Oracle Security Updates Include PeopleSoft Fixes

Oracle released its second security patch for 2005, complete with fixes for its own software, as well as ones for former PeopleSoft/JD Edwards products.

The company issued 15 separate patches for multiple security vulnerabilities. The patches cover holes found in Oracle Database Server, Application Server, Collaboration Suite, E-Business Suite and Enterprise Manager Grid Control for 10g. Most of the patches are cumulative, Oracle said, and are successive from the last patch update back in January.

This is the second update this year since Oracle transitioned to a quarterly security patch release cycle. Unlike previous security advisories, Oracle embedded links to its MetaLink patches within a PDF-based document and included detailed information for each bug.

Under its new Risk Matrix tool, Oracle also assigns a threat level to each patch showing its level of impact and how hard it would be to fix. This patch update includes non-security fixes, because they are interdependent with the other security patches.

Some patches address vulnerabilities found in PeopleSoft EnterpriseOne and PeopleSoft OneWorld, products that Oracle acquired from PeopleSoft at the beginning of the year, after PeopleSoft purchased them from JD Edwards in 2004.

Oracle said the patches also address one vulnerability that popped up in both the Database Server and Application Server products.

“The Risk Matrices show these shared vulnerabilities by specifying the Vuln #sfrom both matrices on a single vulnerability row,” Oracle said in its release.

The company said it analyzed each potential vulnerability separately for risk of exploit and impact of exploit, but it did not do any testing to find out if the flaws were part of any large-scale blended attack.

Older Flaws Remain

Despite its best efforts to lock down its software, Oracle still has a large number of unresolved flaws, according to two security experts. One serious flaw centers on Oracle Forms, a PL/SQL based development tool that is part of the Oracle Developer Suite 10g.

Red Database Security analyst Alex Kornbrust recently compiled a list of outstanding vulnerabilities and found about 40 different problems ranging in intensity from low to high, some dating back to 2003. Database security expert Esteban Martmnez Fayo said he also found more than 65 PL/SQL and SQL buffer overflows that had been reported but not fixed.

Both men found new ways to exploit SQL Injection vulnerabilities in Oracle databases.
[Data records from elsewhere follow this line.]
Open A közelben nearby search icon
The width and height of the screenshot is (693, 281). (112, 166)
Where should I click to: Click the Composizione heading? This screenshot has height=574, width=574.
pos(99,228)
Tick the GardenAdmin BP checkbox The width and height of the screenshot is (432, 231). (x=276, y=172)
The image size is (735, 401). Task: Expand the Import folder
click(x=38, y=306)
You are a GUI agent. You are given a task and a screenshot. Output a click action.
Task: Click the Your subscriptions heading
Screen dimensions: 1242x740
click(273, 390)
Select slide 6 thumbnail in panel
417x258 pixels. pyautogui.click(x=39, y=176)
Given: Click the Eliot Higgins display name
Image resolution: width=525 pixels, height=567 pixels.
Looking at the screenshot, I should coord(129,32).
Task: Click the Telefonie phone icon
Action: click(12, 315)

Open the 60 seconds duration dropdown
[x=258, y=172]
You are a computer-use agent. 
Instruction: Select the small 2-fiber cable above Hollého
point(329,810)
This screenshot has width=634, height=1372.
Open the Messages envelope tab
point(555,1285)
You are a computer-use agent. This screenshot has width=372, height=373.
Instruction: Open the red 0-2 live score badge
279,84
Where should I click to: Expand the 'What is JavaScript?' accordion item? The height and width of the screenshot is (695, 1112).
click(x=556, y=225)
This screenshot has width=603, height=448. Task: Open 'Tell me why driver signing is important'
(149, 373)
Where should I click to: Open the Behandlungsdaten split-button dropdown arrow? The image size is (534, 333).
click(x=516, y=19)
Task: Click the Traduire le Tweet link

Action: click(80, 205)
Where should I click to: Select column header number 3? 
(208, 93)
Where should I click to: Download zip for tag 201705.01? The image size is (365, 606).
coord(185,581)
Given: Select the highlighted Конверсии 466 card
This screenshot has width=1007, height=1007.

In Kornbrust’s paper “SQL Injection in Oracle Forms,” an aspect in Oracle Forms called “Query/Where” lets any user modify existing SQL statements. The feature is useful for power users but also dangerous, because any forms user can execute any SQL statement.

The paper recommends two different ways to fix the problem. One is to disable the Query/Where function. The other involves writing a PRE_QUERY and an ON-ERROR trigger for every input field to validate a user’s input.

Oracle executives were not immediately available to comment on the SQL Injection vulnerability or on the large number of other flaws found by Kornbrust and Fayo.

Oracle’s next regularly scheduled software update is on July 12, followed by another on October 18.